__Exercise directions__.
Identify, in the records below, every line where the string "agent" appears, and copy each such line.

__Records shown__.
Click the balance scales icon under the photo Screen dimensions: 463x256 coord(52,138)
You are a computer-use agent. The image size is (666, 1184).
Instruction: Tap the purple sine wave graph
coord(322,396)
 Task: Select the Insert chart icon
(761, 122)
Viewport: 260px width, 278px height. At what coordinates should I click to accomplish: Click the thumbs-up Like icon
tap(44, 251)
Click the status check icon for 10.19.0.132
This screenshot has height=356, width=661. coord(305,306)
* * *
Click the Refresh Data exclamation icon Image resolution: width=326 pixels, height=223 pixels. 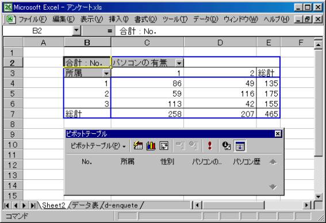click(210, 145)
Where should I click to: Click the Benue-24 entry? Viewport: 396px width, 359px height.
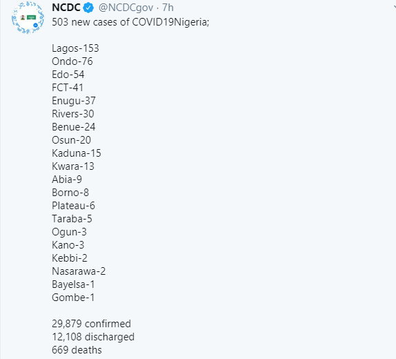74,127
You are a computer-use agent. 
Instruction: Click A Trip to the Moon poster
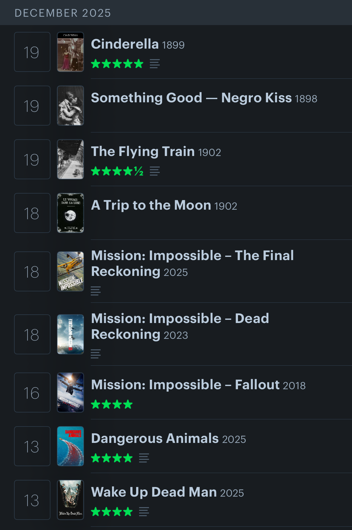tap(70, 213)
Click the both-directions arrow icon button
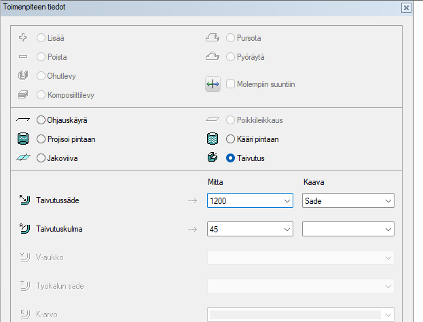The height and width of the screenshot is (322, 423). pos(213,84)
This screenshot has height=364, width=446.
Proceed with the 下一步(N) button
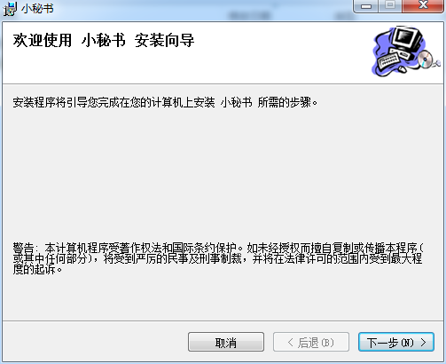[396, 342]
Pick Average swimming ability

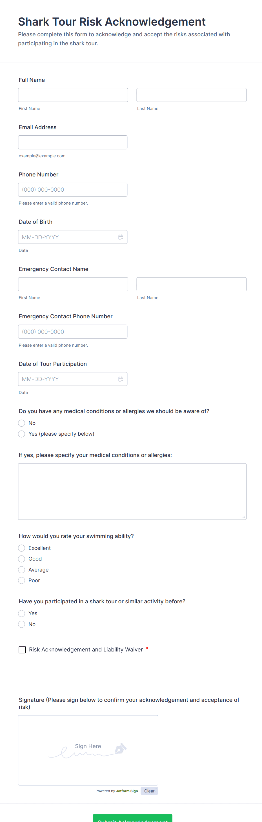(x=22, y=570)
...
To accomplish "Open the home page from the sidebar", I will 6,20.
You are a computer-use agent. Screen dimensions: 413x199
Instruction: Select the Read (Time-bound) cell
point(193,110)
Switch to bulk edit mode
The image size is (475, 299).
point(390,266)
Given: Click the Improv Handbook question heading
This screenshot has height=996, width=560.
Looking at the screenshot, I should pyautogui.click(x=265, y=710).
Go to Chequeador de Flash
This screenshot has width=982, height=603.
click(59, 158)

__Reply__.
You are a computer-use agent. The image size is (666, 1184).
You are a computer-use agent. 
You are a computer-use agent. Screen dimensions: 413x199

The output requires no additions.